De esta forma se convertía Valladolid, con su «flamante» Casa de Orates, en la cuarta ciudad española, tras Valencia, Sevilla y Toledo (por orden fundacional) en contar con un hospital para «desfallecidos de seso». Curiosamente los cuatro fueron promovidos a título personal por prohombres de su tiempo, pero sólo el vallisoletano no contó con el expreso apoyo regio, cuando bien hubiera podido. El hospital prohijado por Sancho Velázquez que además, como resalta la profesora Elena Maza, traspuso desde su creación las fronteras locales para dar cobijo a enajenados de toda la España norteña, estuvo en aquella casa suya hasta 1846, año en el que el alcalde de la ciudad decidió vender el inmueble y trasladar «el negocio» a la Casa-Palacio del Cordón, propiedad del Duque de Abrantes. A cargo de sus demenciados residentes seguiría estando el ínclito doctor Laza, de quien se cuenta que viajó a Londres, a París, a Italia y Alemania para impregnarse de los métodos y cuidados que se ofrecían a las personas privadas de razón. El hecho es trascendente porque nos remite a esa España acomplejada, a fuer de romántica, ante una Europa modernísima y apostolar. Pero la realidad histórica es muy otra.

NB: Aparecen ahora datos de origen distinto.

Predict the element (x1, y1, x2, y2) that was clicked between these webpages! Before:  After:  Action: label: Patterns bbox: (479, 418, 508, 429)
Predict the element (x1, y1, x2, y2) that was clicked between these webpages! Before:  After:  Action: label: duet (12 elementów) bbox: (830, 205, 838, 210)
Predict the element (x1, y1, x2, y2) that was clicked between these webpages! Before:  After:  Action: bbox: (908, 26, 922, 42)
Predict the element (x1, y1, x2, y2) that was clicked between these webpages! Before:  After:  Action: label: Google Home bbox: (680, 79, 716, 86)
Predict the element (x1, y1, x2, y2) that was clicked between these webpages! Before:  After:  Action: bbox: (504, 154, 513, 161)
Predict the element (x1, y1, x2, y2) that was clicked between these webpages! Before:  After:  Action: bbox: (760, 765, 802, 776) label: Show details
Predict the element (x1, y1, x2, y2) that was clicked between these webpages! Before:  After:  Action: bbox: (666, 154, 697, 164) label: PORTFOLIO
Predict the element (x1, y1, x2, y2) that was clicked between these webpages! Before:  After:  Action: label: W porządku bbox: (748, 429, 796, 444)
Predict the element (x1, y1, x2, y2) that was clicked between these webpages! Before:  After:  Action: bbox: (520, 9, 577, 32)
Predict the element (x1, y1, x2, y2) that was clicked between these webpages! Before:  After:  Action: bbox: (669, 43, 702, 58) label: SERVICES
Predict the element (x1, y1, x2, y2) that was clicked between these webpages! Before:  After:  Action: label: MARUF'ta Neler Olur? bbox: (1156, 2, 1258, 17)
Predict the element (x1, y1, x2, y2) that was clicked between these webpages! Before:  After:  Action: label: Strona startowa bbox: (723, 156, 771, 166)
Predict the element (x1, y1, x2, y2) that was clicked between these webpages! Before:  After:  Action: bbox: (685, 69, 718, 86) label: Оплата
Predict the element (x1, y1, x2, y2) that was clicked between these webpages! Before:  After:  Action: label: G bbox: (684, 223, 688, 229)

Cuando Sancho Velázquez funda la Casa de Orates pucelana a finales del XV, al loco en Europa se le tiene por poseso, por mefistofélico ser y por maligna criatura del Averno, a quien sólo salvará la jaula y el grillete, cuando no directamente la muerte en la hoguera o la exhalante aplicación de una tortura depuradora. Y el viejo continente habrá de esperar algo más de dos siglos para que la demonología empiece a dar paso a la psiquiatría. Pero en la ciudad del Pisuerga al ido se le tratará desde esos albores de la «modernidad» histórica como a un enfermo y no como a un malhechor, al menos hasta «la llegada del bienio progresista y demás excesos del siglo XIX», al decir del canónigo Zurita. Tal vez los Pinel, Conolly o Reil de la segunda mitad del XVIII puedan ser tenidos por padres de la psiquiatría moderna, pero hasta aquellos tiempos, en la Francia, la Inglaterra y la Alemania que conformaban el faro alumbrador de Occidente, habían muerto miles de perturbados sin haber sido entendidos como pacientes sino como simples y vulgares delincuentes, cuando no criminales.

Y se da la circunstancia de que, stricto sensu, la única ciudad del mundo en la que ha habido ininterrumpidamente un sanatorio (nunca mejor dicho) mental en los últimos cinco siglos ha sido la ciudad de Zorrilla, el poeta que, a pesar de haber dado a la posteridad tanto verso resonado, contribuyó como buen español de su época a achicar la imagen histórica del país.

Hoy, el oidor Sancho Velázquez de Cuéllar, benefactor de los locos, sigue esperando una triste calle en la ciudad a la que donó sus bienes y a la que tanto bien hizo con la fundación de su primer hospital psiquiátrico. Pero ya se sabe que los locos nunca nos cansamos de esperar, amigo Sancho.